**Task statement**
Report every line of the records below that contains the word "agent".

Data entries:
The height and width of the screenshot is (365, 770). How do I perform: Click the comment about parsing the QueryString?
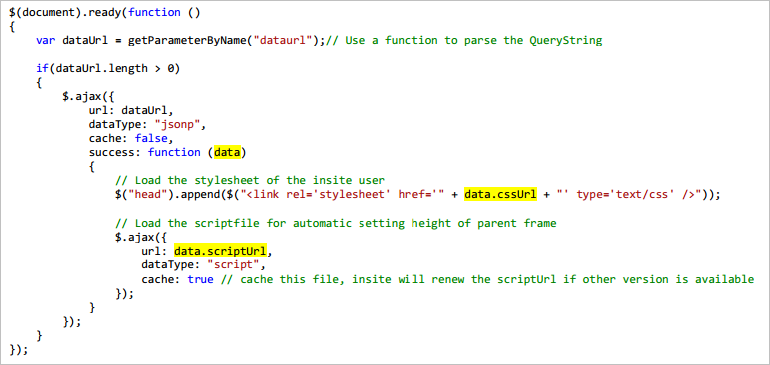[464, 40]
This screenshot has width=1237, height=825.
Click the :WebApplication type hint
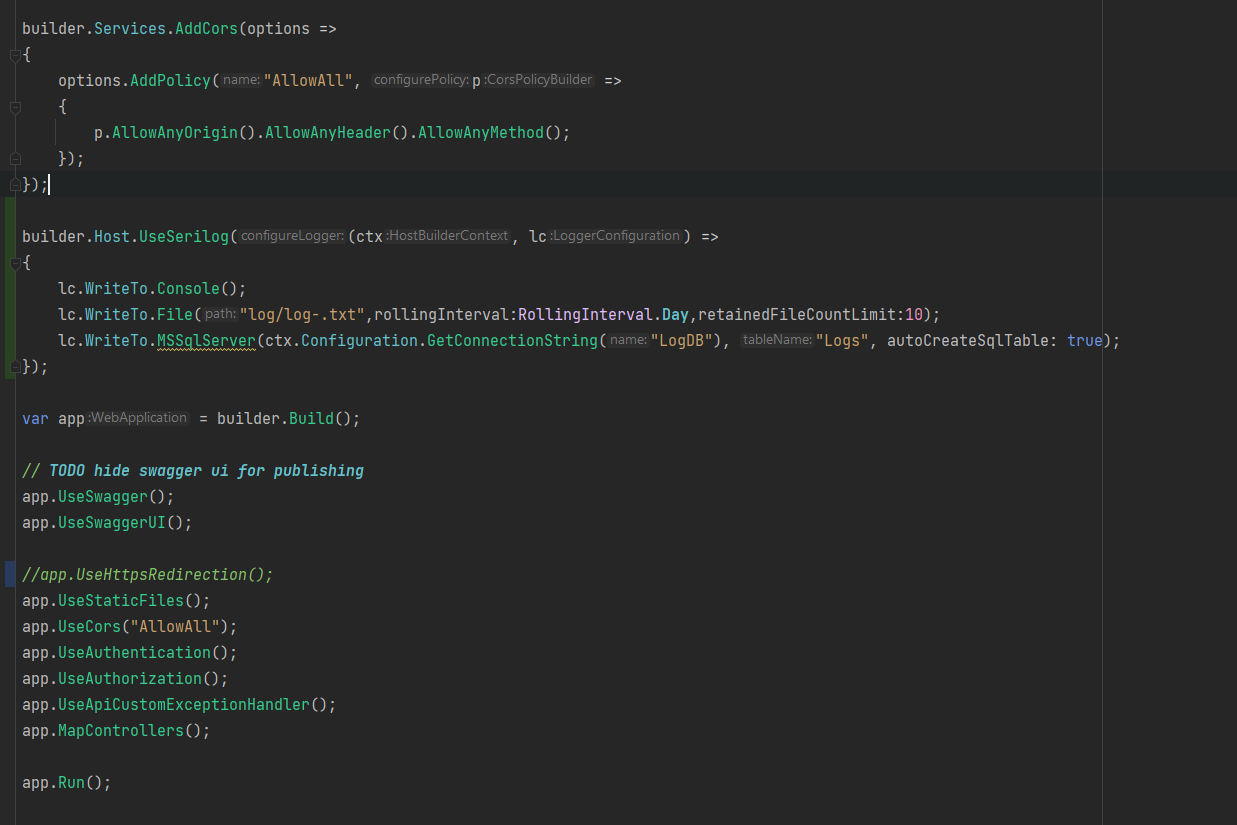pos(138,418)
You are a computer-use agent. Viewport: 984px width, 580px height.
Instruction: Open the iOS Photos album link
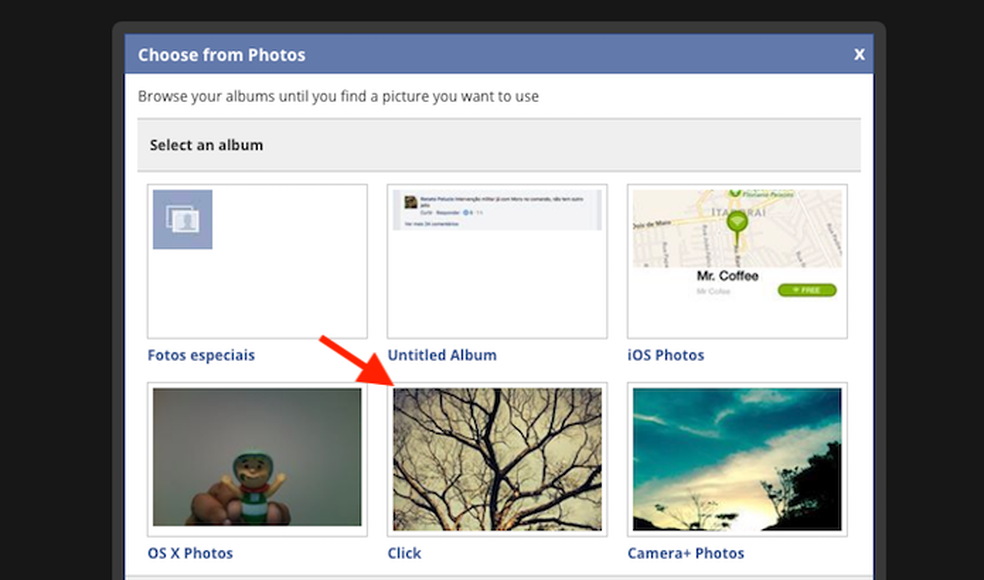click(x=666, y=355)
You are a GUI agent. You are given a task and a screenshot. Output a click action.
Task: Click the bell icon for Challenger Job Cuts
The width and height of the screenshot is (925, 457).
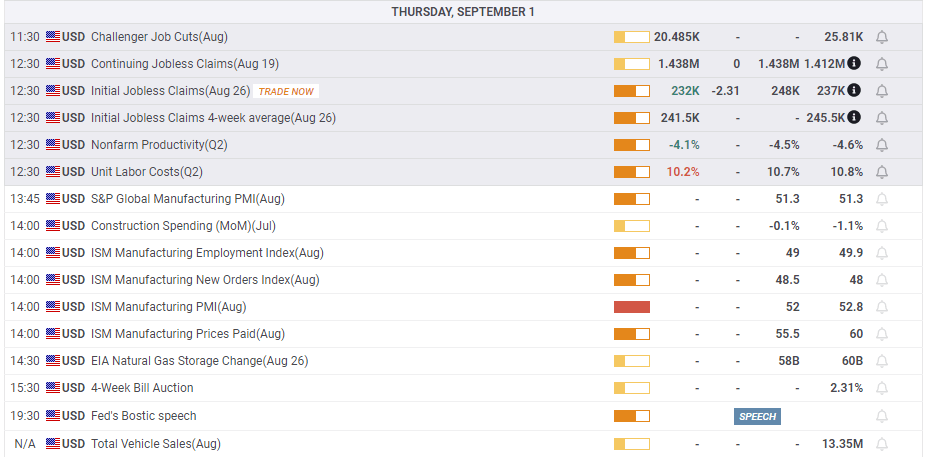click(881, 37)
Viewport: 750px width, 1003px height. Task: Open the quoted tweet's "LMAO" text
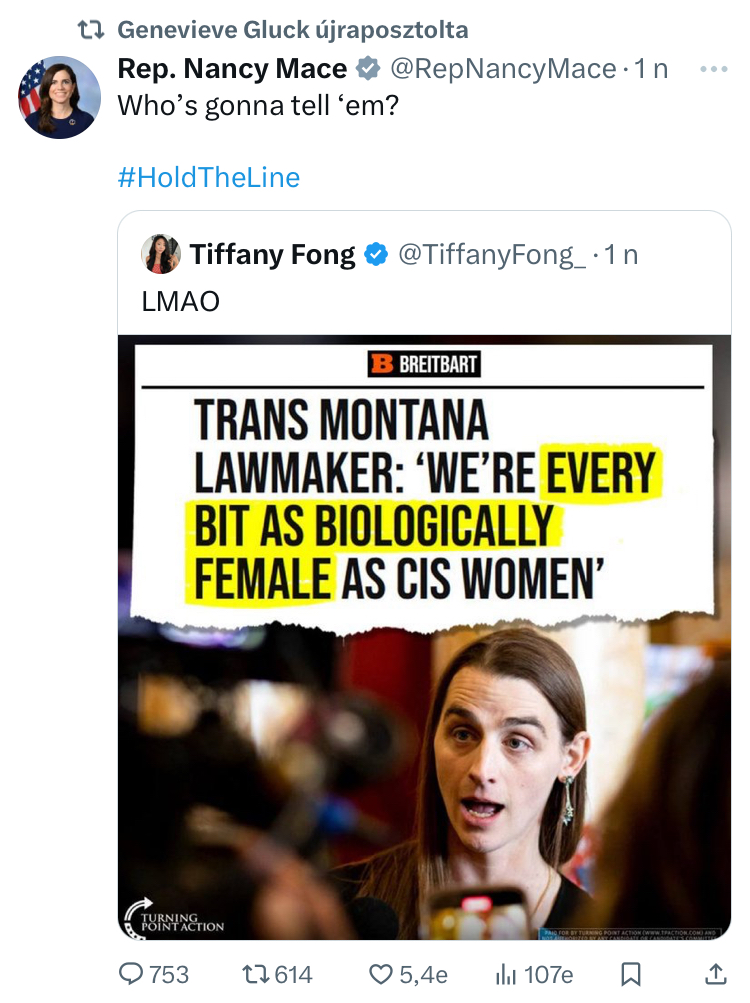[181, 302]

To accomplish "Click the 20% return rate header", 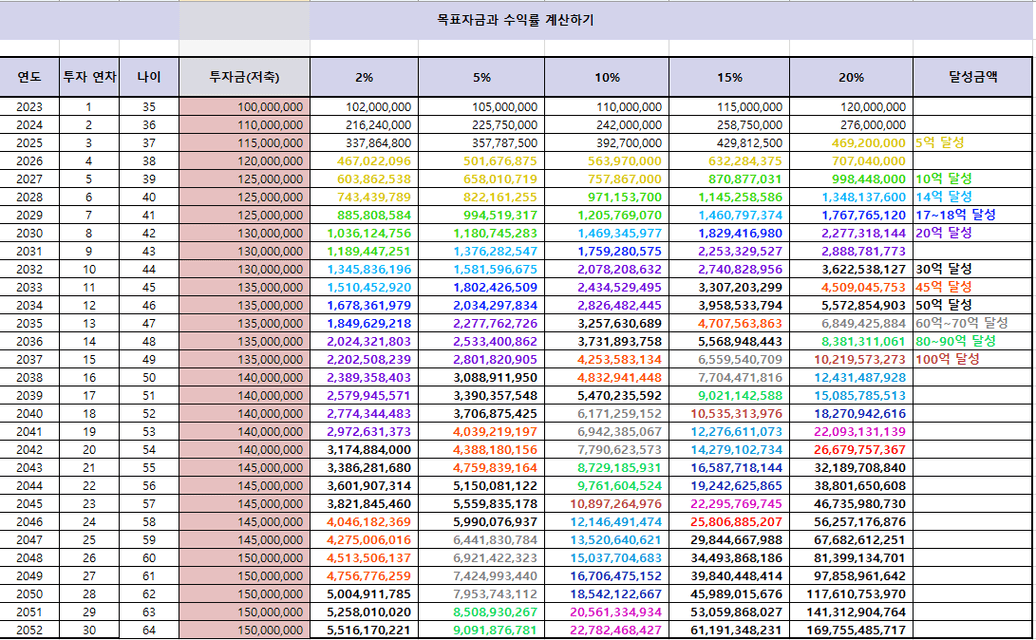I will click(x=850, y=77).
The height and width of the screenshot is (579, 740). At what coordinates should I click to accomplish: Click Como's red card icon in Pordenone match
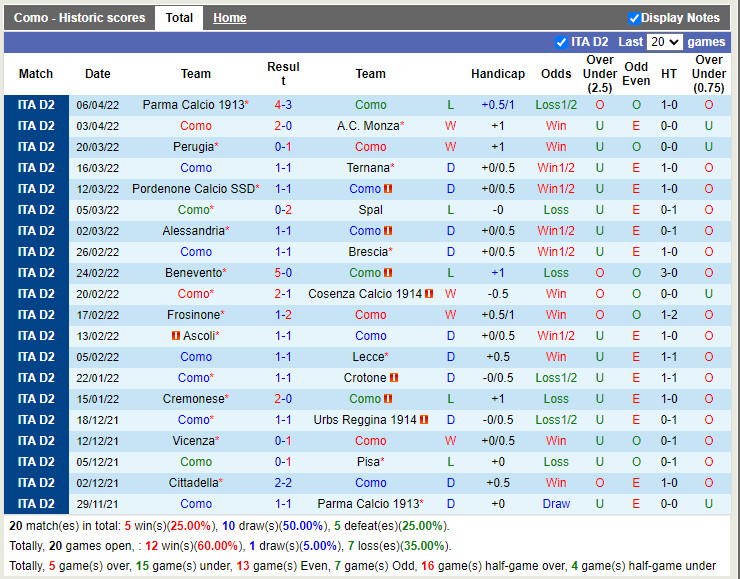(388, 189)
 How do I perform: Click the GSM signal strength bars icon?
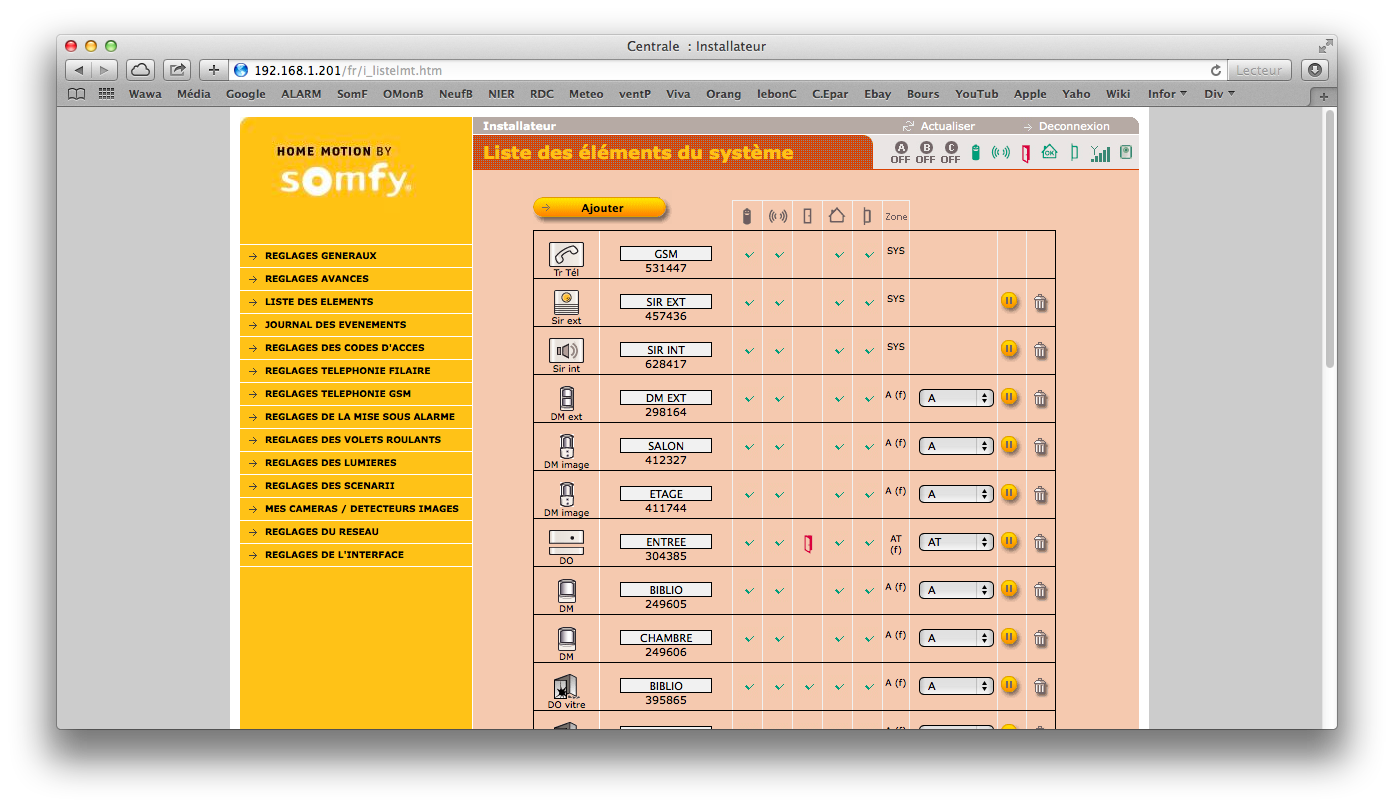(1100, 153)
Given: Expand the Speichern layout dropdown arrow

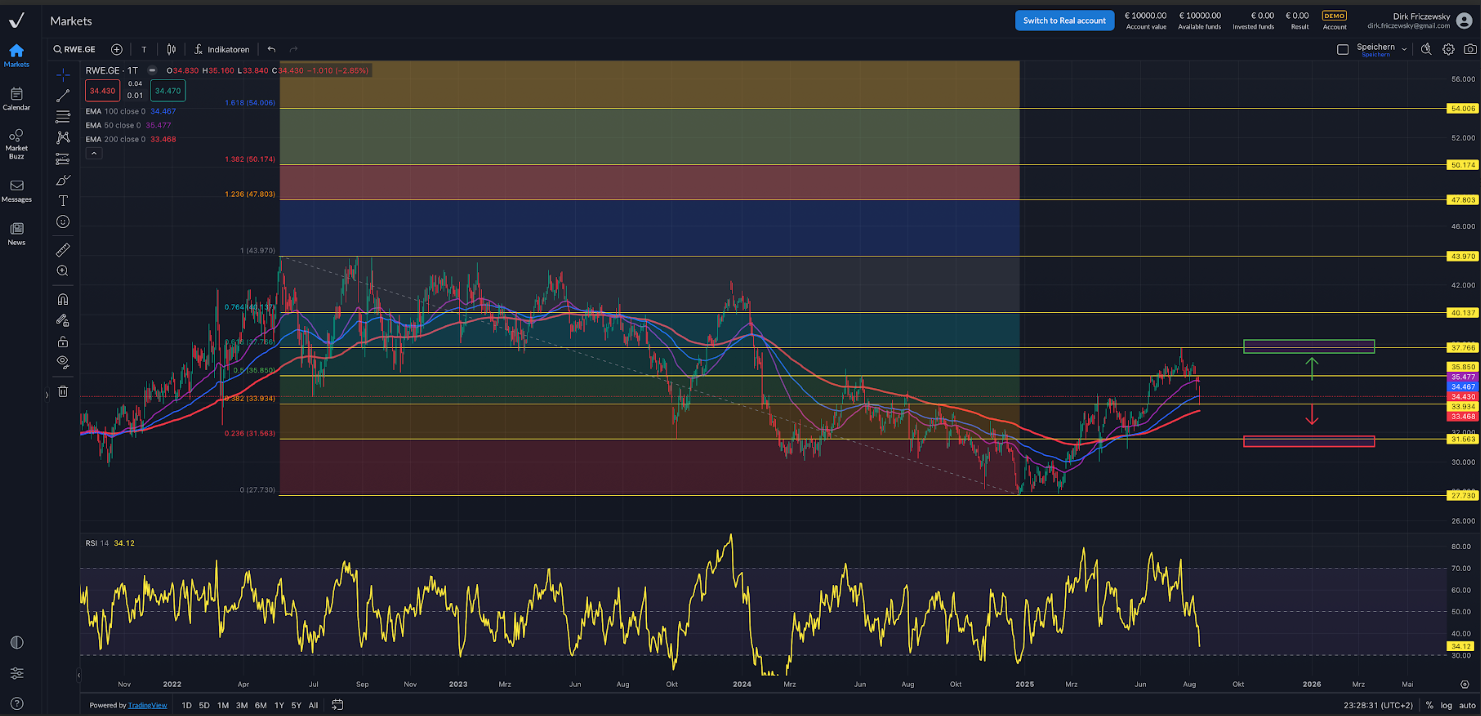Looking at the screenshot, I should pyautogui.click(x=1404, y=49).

**Output of the task**
You are a computer-use agent. Viewport: 984px width, 580px height.
You are a GUI agent. You are given a task and a screenshot. Output a click action.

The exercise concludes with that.